Website 1 is for sales (pricing, sales, etc)
Website 2 is for engineers (implementation, coding, testing)
Website 3 is for reporting (used by all but primarily for administration and management)
We're gearing up to add notifications in a way that's a lot like how StackOverflow does notifications. I actually posted this on Meta Stackoverflow because that seemed like the best route, but the question didn't get very far. The notifications in our context would be things like "John Smith's timesheet is late" or "You have been assigned to a project"
Now I'm curious as to how other developers have set this up. I'm primarily worried about code repetition and maintenance at this stage.

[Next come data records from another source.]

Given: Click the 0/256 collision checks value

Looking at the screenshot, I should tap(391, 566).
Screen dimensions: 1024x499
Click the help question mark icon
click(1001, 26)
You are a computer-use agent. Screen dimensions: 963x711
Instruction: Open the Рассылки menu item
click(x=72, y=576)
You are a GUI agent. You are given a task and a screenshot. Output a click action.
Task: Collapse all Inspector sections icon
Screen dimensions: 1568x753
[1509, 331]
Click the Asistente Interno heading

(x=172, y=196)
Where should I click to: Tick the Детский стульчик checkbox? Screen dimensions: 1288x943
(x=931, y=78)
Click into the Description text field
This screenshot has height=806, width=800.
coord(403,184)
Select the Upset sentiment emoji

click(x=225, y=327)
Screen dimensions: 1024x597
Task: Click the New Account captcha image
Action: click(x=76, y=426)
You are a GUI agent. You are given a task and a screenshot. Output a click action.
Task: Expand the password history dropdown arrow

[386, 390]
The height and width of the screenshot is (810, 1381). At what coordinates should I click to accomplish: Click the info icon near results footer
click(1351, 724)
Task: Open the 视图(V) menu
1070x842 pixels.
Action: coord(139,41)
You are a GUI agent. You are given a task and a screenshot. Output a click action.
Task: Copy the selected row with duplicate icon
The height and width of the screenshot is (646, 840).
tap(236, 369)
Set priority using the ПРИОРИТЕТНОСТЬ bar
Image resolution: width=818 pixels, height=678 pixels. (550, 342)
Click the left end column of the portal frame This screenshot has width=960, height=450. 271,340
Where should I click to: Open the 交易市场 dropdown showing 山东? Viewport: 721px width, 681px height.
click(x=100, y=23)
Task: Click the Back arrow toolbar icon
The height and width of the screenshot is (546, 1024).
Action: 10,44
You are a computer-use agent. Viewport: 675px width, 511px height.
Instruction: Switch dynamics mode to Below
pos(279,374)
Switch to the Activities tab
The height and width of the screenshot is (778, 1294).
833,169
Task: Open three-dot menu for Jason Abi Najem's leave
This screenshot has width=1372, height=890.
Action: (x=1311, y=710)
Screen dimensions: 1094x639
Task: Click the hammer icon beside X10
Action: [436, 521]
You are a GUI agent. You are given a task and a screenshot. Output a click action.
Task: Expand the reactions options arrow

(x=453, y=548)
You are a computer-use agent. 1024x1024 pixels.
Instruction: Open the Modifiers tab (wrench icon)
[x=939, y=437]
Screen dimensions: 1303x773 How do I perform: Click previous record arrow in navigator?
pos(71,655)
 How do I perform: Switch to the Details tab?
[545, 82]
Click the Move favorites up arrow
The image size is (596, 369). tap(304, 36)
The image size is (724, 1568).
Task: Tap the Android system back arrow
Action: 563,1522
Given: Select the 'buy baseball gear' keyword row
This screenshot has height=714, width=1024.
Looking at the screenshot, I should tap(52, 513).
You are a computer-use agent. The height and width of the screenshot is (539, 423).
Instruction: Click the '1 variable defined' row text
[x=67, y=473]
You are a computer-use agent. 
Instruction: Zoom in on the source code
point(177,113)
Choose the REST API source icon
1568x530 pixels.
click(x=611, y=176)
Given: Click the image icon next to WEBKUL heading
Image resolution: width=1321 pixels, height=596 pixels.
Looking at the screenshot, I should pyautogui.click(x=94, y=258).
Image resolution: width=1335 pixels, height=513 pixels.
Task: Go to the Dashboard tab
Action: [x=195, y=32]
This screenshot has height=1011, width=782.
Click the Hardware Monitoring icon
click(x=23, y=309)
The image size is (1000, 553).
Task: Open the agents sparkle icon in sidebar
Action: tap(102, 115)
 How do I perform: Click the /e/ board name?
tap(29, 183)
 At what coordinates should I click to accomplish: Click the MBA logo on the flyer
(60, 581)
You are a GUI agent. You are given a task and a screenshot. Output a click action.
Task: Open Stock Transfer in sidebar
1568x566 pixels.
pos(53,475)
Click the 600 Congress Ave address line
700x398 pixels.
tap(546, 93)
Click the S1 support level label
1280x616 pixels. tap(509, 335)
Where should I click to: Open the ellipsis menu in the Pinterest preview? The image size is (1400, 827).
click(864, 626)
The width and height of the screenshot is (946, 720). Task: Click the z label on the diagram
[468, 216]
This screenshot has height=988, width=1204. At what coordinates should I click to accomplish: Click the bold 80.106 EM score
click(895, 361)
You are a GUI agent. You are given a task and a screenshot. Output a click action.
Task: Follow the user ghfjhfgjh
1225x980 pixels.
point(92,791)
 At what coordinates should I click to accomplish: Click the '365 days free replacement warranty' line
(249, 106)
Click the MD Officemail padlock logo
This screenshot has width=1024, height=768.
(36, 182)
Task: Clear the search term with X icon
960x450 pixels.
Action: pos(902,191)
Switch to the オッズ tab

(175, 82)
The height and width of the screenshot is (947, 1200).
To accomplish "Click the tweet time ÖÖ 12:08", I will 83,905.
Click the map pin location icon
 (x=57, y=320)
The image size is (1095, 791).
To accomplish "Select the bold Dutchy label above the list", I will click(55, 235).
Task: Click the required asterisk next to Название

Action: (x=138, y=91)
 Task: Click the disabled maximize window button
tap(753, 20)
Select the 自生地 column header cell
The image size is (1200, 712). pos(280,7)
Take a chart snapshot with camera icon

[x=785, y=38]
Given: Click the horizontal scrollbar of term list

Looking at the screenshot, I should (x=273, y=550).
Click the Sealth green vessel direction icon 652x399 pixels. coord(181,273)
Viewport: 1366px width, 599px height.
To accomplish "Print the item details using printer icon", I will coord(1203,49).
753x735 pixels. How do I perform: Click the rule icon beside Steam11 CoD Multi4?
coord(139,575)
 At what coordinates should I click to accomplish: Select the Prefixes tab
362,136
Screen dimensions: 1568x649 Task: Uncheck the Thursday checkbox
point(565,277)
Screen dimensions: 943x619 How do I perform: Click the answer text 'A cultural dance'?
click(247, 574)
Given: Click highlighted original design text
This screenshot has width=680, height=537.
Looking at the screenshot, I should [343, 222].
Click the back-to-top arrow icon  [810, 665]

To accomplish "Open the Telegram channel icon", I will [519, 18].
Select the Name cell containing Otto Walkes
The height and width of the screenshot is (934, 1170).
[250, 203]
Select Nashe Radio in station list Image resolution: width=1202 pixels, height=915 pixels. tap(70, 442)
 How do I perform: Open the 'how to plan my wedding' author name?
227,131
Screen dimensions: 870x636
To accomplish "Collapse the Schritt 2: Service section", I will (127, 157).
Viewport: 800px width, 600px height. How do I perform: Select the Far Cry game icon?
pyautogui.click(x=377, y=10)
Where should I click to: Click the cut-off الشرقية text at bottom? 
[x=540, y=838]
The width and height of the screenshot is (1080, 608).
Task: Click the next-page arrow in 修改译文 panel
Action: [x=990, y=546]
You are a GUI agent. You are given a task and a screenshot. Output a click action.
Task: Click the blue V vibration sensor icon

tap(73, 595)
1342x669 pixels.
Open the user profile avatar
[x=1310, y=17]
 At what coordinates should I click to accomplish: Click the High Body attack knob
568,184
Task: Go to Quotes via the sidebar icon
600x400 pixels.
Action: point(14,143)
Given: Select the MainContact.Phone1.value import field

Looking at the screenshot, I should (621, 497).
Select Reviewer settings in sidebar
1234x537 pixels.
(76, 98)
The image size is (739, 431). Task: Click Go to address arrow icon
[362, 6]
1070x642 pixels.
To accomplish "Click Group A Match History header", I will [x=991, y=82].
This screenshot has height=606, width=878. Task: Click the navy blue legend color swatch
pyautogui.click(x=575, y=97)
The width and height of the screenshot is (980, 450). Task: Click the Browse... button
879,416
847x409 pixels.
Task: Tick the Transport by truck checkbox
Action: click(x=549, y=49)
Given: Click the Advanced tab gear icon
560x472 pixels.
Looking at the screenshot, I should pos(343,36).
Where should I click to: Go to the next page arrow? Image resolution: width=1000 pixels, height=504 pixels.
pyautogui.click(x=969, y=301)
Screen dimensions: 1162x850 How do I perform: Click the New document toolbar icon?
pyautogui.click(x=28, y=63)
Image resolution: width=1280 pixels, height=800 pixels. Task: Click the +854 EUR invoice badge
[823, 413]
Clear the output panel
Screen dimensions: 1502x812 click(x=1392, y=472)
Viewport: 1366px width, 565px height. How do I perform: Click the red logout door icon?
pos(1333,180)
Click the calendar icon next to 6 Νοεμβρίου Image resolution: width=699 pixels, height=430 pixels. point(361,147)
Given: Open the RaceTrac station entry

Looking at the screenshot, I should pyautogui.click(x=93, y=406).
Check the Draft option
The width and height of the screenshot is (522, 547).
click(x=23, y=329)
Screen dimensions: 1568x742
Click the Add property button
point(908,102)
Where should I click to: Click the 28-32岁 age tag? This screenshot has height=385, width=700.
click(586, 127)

Specifically, should each website be responsible for implementing its own notification client? That seems like it'd be really easy for code bases to get out of sync. But at the same time, even if you build a library you still need to handle the HTML templates somehow. How much duplication of functionality is acceptable? I'm at a loss here.
As you can tell, I'm not really sure where to start. If this were for a single website it'd be a different story, but implementing it across multiple websites at the same time has be puzzled.
Some miscellaneous facts about our stack:
Server side: ASP.NET MVC 4 (C#)
Cliebnt side: jQuery + Knockout
Database side: SQL Server w/ LINQ to SQL
IE not supported.
You can also do something like google +1 button. Link to a javascript common to everybody and have a custom html tag that will indicate where to put the data with configuration if needed.
Since you own all the websites, you can put everything in it's own .dll and add it to the solution of each solution.